All three isogeny graphs are connected.

The isogeny graphs are identified with Brandt graphs.

Most higher-dimensional isogeny graphs are not Ramanujan.

Abstract

Fix primes $p$ and $\ell$ with $\ell\neq p$. If $(A,\lambda)$ is a $g$-dimensional principally polarized abelian variety, an $(\ell)^g$-isogeny of $(A,\lambda)$ has kernel a maximal isotropic subgroup of the $\ell$-torsion of $A$; the image has a natural principal polarization.

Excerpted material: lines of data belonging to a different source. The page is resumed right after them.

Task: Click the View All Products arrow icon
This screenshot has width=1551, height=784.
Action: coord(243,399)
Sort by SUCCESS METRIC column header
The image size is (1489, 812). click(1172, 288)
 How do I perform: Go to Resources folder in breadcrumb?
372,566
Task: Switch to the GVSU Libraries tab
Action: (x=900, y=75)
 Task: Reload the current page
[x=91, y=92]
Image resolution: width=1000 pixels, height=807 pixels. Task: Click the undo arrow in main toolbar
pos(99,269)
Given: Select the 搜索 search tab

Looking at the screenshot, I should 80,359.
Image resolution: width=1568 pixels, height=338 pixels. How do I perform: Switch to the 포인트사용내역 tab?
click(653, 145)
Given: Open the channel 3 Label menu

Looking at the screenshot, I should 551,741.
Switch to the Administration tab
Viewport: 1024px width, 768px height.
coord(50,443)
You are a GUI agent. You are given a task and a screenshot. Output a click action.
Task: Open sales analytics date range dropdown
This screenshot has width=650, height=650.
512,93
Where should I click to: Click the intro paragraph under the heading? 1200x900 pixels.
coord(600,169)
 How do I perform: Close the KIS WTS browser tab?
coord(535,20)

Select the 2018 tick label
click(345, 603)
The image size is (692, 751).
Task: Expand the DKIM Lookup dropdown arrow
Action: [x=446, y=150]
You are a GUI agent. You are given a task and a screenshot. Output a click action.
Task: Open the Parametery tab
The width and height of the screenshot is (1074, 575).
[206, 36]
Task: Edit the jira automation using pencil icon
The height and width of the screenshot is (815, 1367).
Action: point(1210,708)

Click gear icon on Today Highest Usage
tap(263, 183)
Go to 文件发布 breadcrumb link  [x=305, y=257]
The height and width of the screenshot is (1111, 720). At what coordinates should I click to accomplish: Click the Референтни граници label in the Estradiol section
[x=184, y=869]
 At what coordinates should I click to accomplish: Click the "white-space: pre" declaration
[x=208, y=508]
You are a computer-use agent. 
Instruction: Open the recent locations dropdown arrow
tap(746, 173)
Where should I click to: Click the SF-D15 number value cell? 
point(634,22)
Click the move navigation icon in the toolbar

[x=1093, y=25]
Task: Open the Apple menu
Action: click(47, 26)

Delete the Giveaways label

We define three isogeny graphs associated to such $(\ell)^g$-isogenies -- the big isogeny graph $\mathit{Gr}_{\!g}(\ell,p)$, the little isogeny graph $\mathit{gr}_{\!g}(\ell,p)$, and the enhanced isogeny graph $\widetilde{\mathit{gr}}_{\!g}(\ell, p)$. We prove that all three isogeny graphs are connected. One ingredient of the proof is strong approximation for the quaternionic unitary group, which has previously been applied to moduli of abelian varieties in charateristic $p$ by Chai, Ekedahl/Oort, and Chai/Oort. The adjacency matrices of the three isogeny graphs are given in terms of the Brandt matrices defined by Hashimoto, Ibukiyama, Ihara, and Shimizu. We study some basic properties of these Brandt matrices and recast the theory using the notion of Brandt graphs. We show that the isogeny graphs $\mathit{Gr}_{\!g}(\ell, p)$ and $\mathit{gr}_{\!g}(\ell, p)$ are in fact our Brandt graphs. We give the $\ell$-adic uniformization of $\mathit{gr}_{\!g}(\ell,p)$ and $\widetilde{\mathit{gr}}_{\!g}(\ell,p)$. The $(\ell+1)$-regular isogeny graph $\mathit{Gr}_1(\ell,p)$ for supersingular elliptic curves is well known to be Ramanujan. We calculate the Brandt matrices for a range of $g>1$, $\ell$, and $p$. These calculations give four examples with $g>1$ where the regular graph $\mathit{Gr}_{\!g}(\ell,p)$ has two vertices and is Ramanujan, and all other examples we computed with $g>1$ and two or more vertices were not Ramanujan. In particular, the $(\ell)^g$-isogeny graph is not in general Ramanujan for $g>1$.